When painter and PI Chris Honeysett is invited to take part in an exhibition at the Bath Arts Academy, where he was once briefly a tutor, it seems like it should be a fairly straightforward event. As soon as he gets there, though, Chris is persuaded against his better judgement to take on a teaching role on a temporary basis, and to help organise the exhibition. But it’s not long before all kinds of strange things are happening – mysterious symbols appearing on walls and carved into trees, glimpses of a wild looking man running naked through the woods, someone sneaking in at night to add to the exhibitors’ paintings and, worse, making them better! And it’s not long until one of the exhibitors is found murdered in circumstances that leave Chris as a prime suspect.
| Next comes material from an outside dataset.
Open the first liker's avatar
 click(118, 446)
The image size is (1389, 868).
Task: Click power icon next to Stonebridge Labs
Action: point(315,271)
It’s up to him to find the true culprit before any more murders are committed…

The story is told by Chris in the first person, past tense, and he’s a great character, engaging and full of humour. He’s not the most competent PI in the world, since it’s something he does only to augment the little money he earns from his paintings, and to be honest there isn’t a great deal of detection in the book. But he is observant – his painter’s eye allows him to spot things that others might miss, and he’s a pretty good judge of character. And there are some good characters for him to judge – the artists gathered together for the exhibition make a nicely eccentric bunch. There’s the drunken one with the chip on his shoulder, the rather punky woman who has made a career out of painting clouds, the installation artist who (rather fortunately) doesn’t need to make a living from her art since she has the luxury of having a rich husband, and the man that everyone hates because he suddenly became fashionable a few years back and is now as rich as he is pompous. Add on the various teachers at the academy, a range of students from the highly talented to the merest daubers, and the new owner, who hates all artists with a passion, and it’s understandable that Chris has his work cut out for him.

The story also gives us a glimpse into Chris’ personal life – feisty fellow artist Annis, his girlfriend and housemate, who also happens to be having a relationship with Tim, Chris’ partner in the PI business. Confused? So’s Chris, poor man! But the three of them work well together despite their mixed-up lives.

Peter Helton
Peter Helton

The tone of the book is fairly light but the storyline is meaty enough to prevent it from falling into ‘cosy’ territory. The setting in the Arts Academy gives it something of the feel of an old-fashioned country house mystery, with a limited number of suspects and possible victims. To be honest though, the murder plot is almost secondary to the enjoyment of Chris’ observations on his life, his fellow artists and, indeed, on the process of producing art. I know nothing about the mechanics of painting, sculpture etc, but I felt strongly that Helton does and, through Chris, he imparts quite a lot of information, but weaving it smoothly into the story rather than dumping it randomly onto the reader. Helton’s writing style is relaxed and easy – it gives that effortless feeling that probably suggests a lot of work went into it. An entertaining read – this is my first introduction to Peter Helton’s books, but I look forward to getting to know both him and Chris Honeysett better.

NB This book was provided for review by the publisher, Severn House.